É verdade que também não havia tantos cantos de apoio ao time como é de praxe em dias de Colina lotada. A tensão no estádio era enorme e só aumentou depois que o gol de Yago Pikachu foi anulado por causa de uma falta cometida por Luis Fabiano no começo da jogada. Um torcedor pulou a proteção de vidro que separa a arquibancada do gramado e foi prontamente contido por seguranças. Outros três ameaçaram fazer o mesmo, mas desistiram depois que policiais reforçaram a segurança naquele ponto.
Com o fim do jogo e a derrota para o Flamengo, tudo saiu do controle. Torcedores começaram a cantar gritos de guerra, com promessa de violência no caldeirão. Várias bombas foram arremessadas em direção à descida do vestiário, colocando policiais, funcionários do Vasco e profissionais da imprensa em perigo. Nem mesmo os jogadores do Vasco foram poupados. Torcedores usaram os bambus das bandeiras como armas. A polícia militar apareceu para conter a massa e policiais mulheres foram agredidas por vários torcedores, em clara desvantagem.
O uso da força por parte da polícia militar aumentou, com armas de borracha, bombas e spray de pimenta. Estes recursos não fazem distinção entre baderneiros, crianças, idosos ou mulheres. Um homem, desesperado, pediu para pular a janela e entrar na cabine de imprensa com sua namorada, aos prantos. Nós ajudamos a entrarem. Em seguida, um senhor idoso também foi colocado para dentro, mas sua família ficou do lado de fora. A aflição deles era saber como poderiam se reencontrar depois que tudo acabasse. Havia um medo grande de se perder de amigos e familiares.
Apesar do aviso de alguns colegas de imprensa, resolvi sair do camarote rumo à sala de entrevistas de São Januário. O corredor do setor estava lotado de torcedores e pude ver que outras cabines também foram tomadas por vascaínos que estavam acuados na arquibancada. Muitas mulheres choravam. Outras ficaram agachadas para tentar não inalar tanto spray de pimenta.

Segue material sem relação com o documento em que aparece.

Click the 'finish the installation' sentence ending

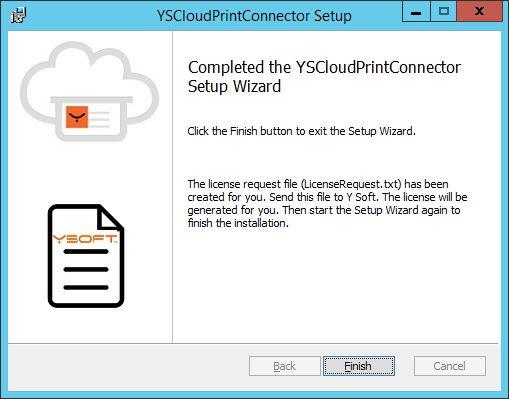[x=238, y=223]
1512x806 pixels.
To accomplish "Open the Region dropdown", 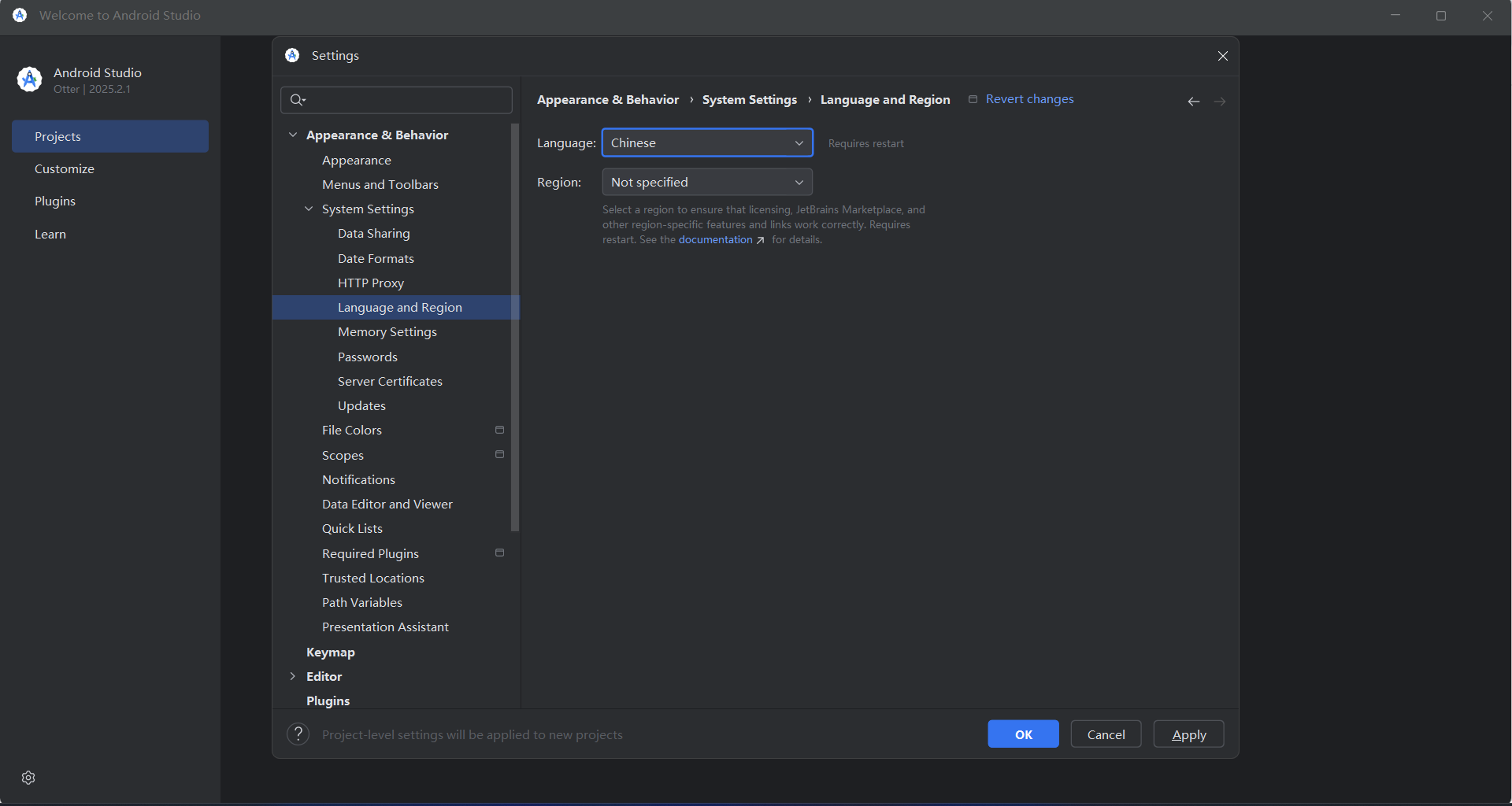I will click(706, 183).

A esssa altura, meus olhos já estavam vermelhos e ardidos. Enquanto tentava descer, via do lado de fora o confronto entre policiais e torcedores. Os homens do Gepe, como em um cenário de guerra, se protegiam atrás de pilastras e atiravam bombas e tiros de borracha contra vascaínos que revidavam com tudo que viam pela frente: garrafas, pedras, pedaços de madeira, cadeiras e mesas de bares e quiosques. Até a churrasqueira do ambulante foi arremessada contra a polícia. Homens da cavalaria também tentavam dispersar os agressores. Foi nesse trajeto até o vestiário que ouvi tiros do lado de fora da Colina.
Já perto da sala de imprensa, vi que jogadores do Vasco esperavam ao lado de familiares, no vestiário, o fim dos conflitos para irem para casa. Martín Silva trazia com ele sua filha pequena e a esposa - eu já havia visto as duas no intervalo do jogo, no setor dos camarotes. Resolvi tirar uma foto da cena para publicar uma matéria a respeito em um setor que o Vasco solicita que imagens não sejam registradas - em dias de vitória, isso é bem mais flexível.

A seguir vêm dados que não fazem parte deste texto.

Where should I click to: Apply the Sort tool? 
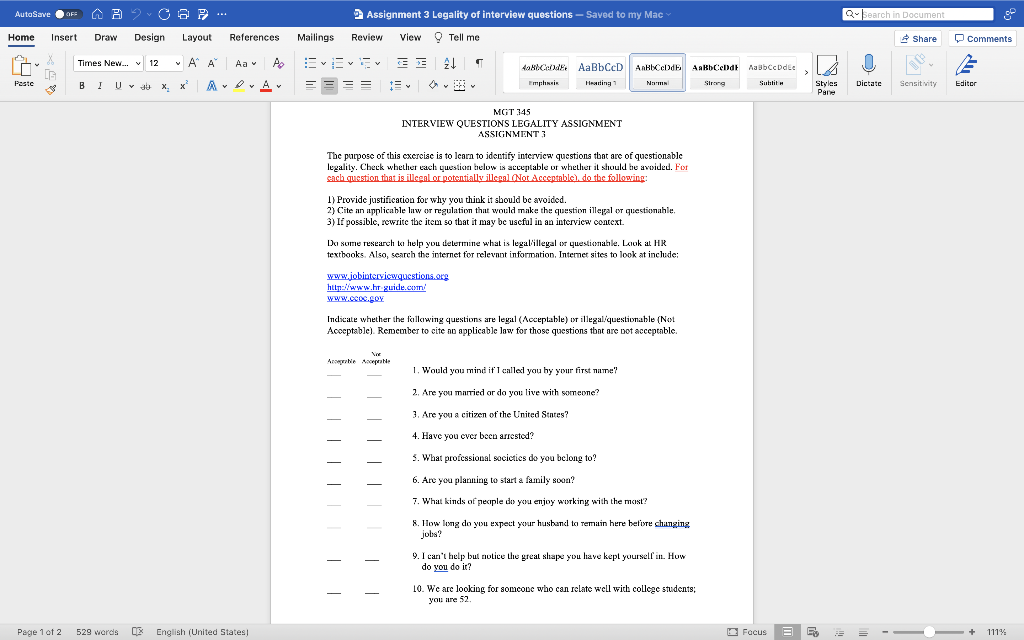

Foi quando fui abordado por seis seguranças da presidência. A ordem era para que eu deletasse a foto que eu havia tirado. Cercado por eles, deletei, mas em seguida houve a ordem para que eu apagasse todas as fotos do meu celular, o que incluia as fotos de tudo que testemunhei em São Januário naquele sábado. Eu me recusei e em seguida um deles tirou o telefone da minha mão, enquanto que outros dois me puxavam pelo braço para longe dali. Comecei a gritar pelo assessor de imprensa do Vasco, que me ajudasse. Ele prontamente apareceu. Tudo isso diante de várias pessoas.

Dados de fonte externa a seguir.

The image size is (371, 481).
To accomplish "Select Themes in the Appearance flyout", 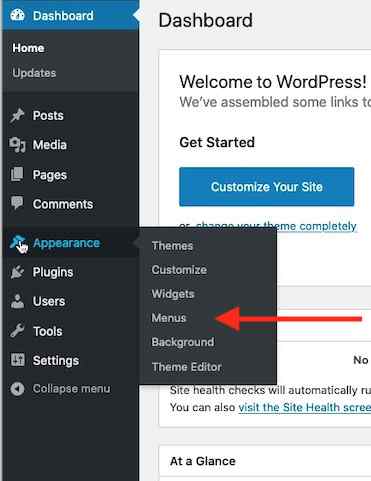I will tap(172, 246).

Anderson Barros, gerente de futebol do Vasco, também surgiu por perto e pedi a ele que me ajudasse. Longe dos seguranças da presidência, que haviam tomado meu celular, um funcionário do clube tentava me acalmar. Em seguida, o assessor de imprensa trouxe meu aparelho, sem que mais nenhuma foto tivesse sido deletada. Mais tarde, por telefone, houve um pedido de desculpas por parte do assessor.